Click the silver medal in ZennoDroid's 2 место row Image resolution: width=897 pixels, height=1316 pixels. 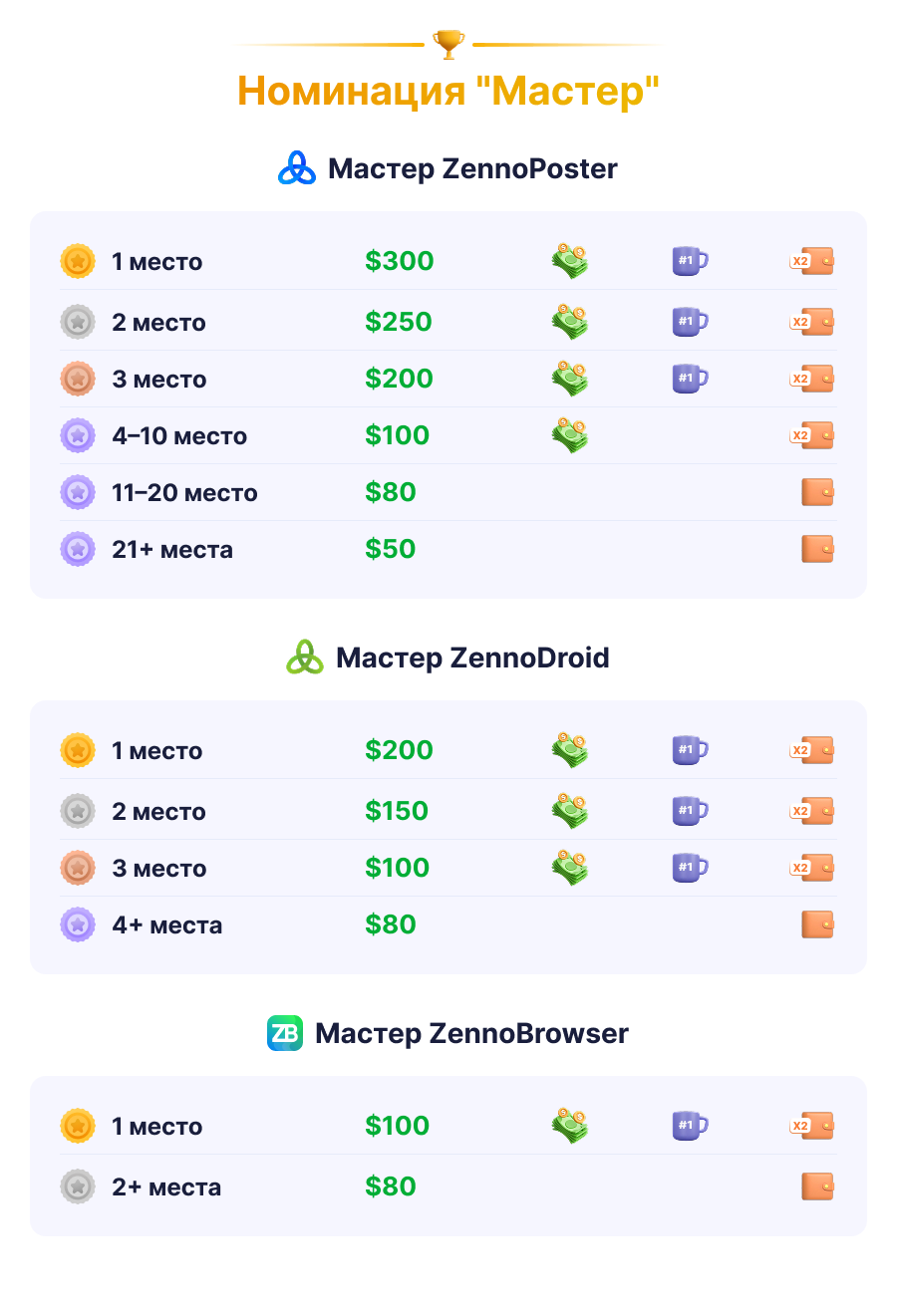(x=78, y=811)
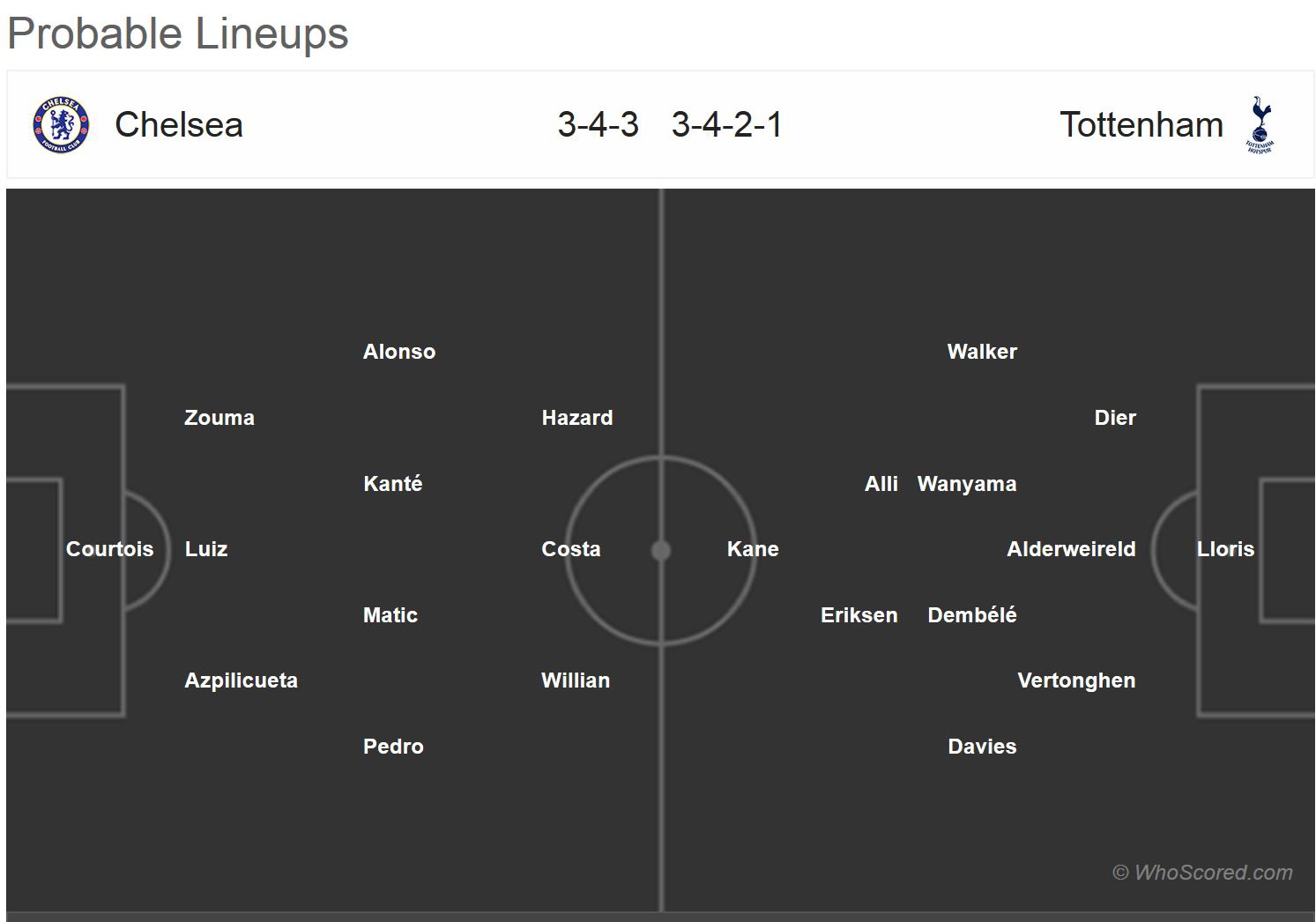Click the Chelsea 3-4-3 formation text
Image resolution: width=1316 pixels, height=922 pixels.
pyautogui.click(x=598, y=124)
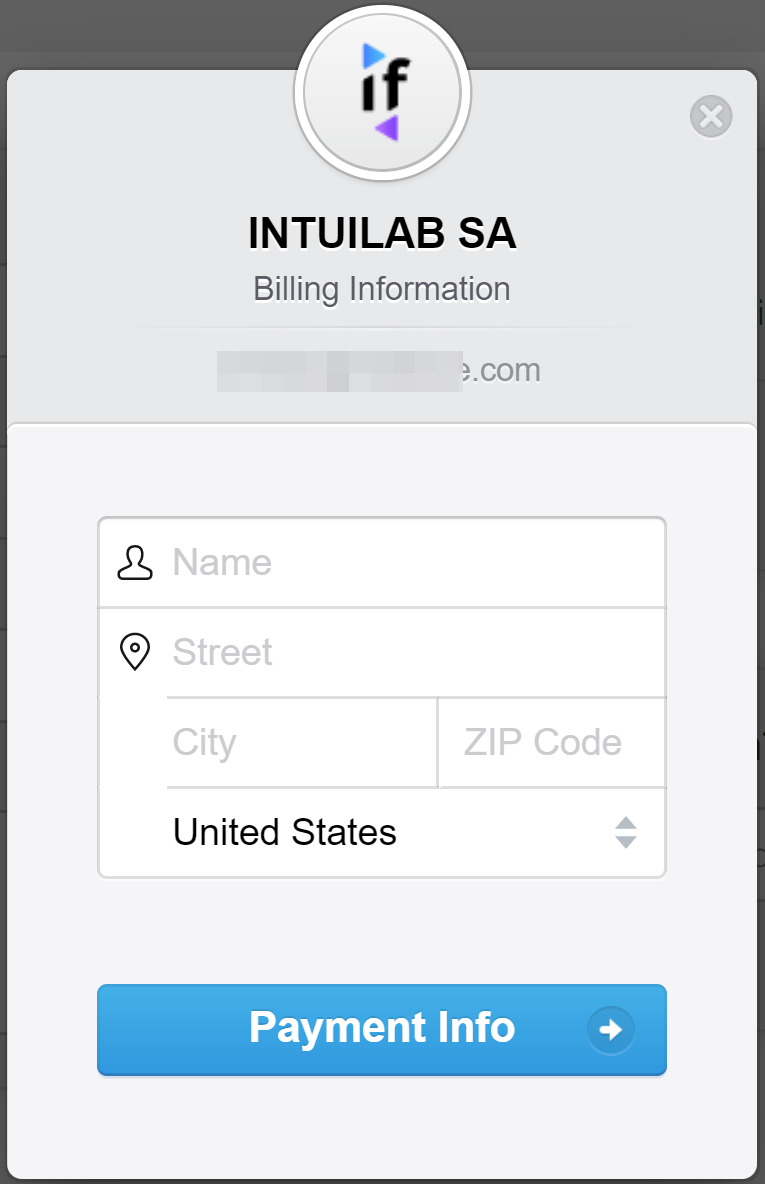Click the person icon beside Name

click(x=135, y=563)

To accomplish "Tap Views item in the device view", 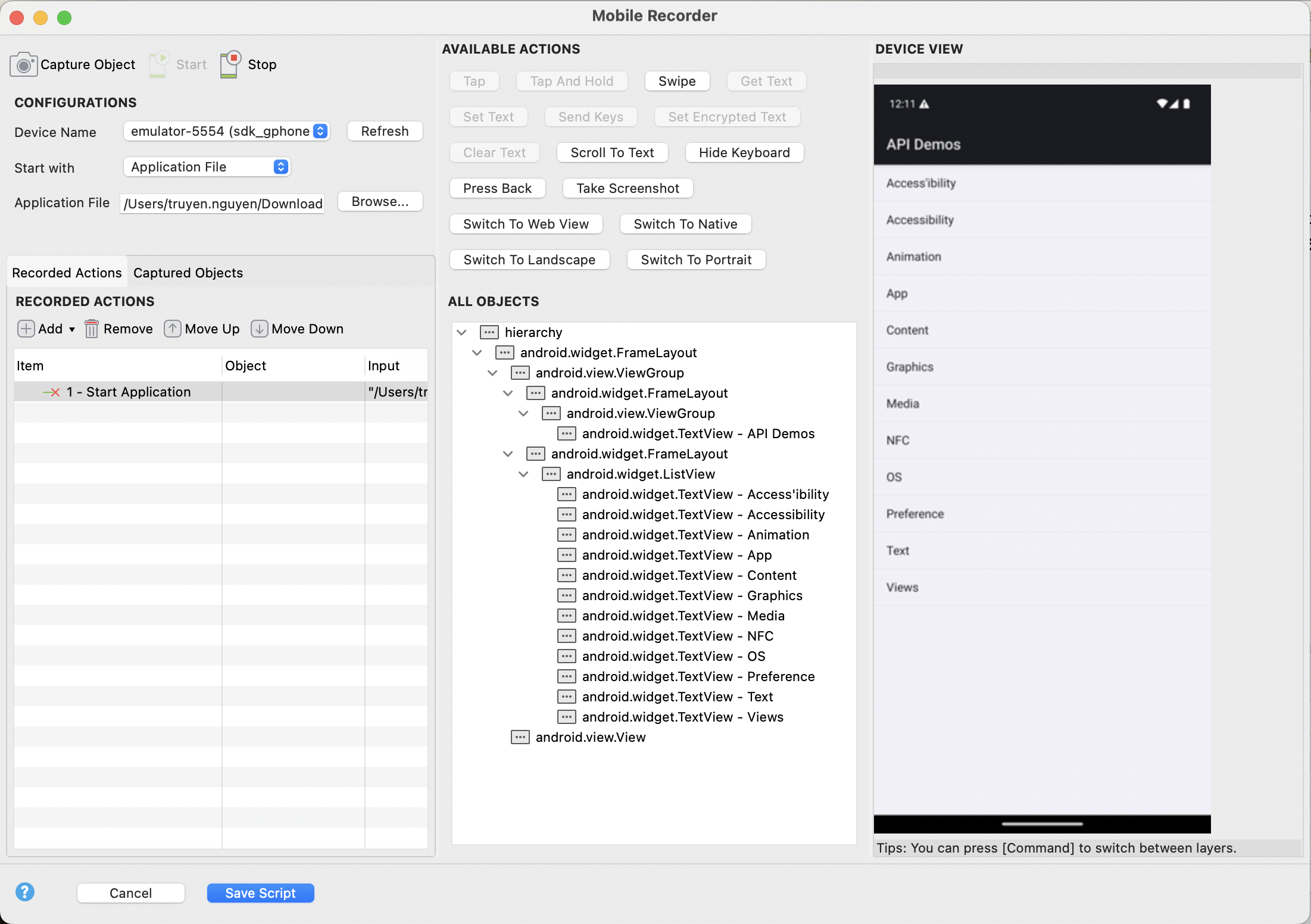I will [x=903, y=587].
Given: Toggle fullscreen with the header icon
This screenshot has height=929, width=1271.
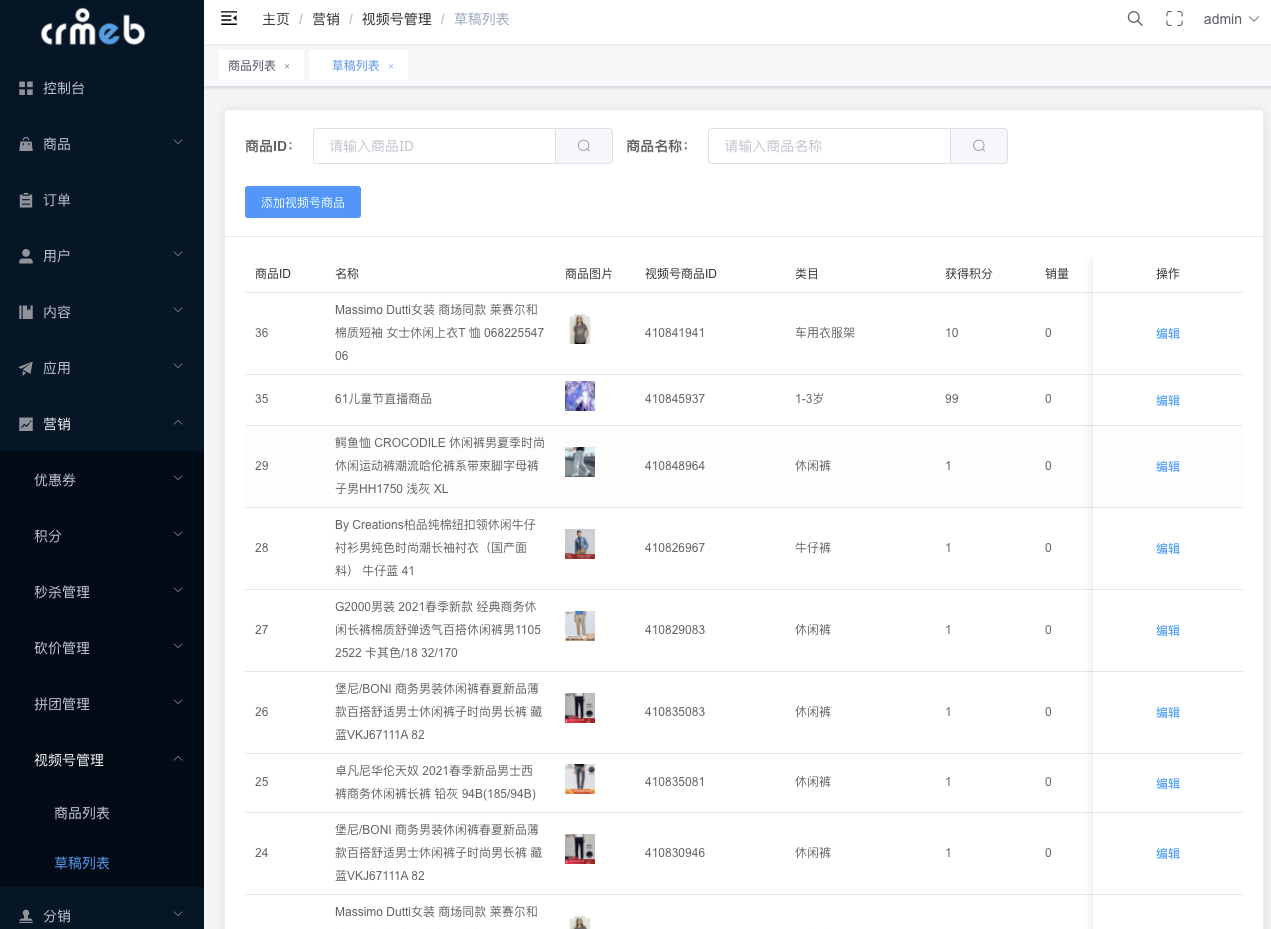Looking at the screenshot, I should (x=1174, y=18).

* * * *

## Given task
Rewrite the part of the entries that starts with the line containing "Given: Toggle fullscreen with the header icon" and runs through the end of the entries, changing "header" to "toolbar" and keeping everything else the same. Leave the pictures out of your answer.

## Final result
Given: Toggle fullscreen with the toolbar icon
This screenshot has height=929, width=1271.
Looking at the screenshot, I should (x=1174, y=18).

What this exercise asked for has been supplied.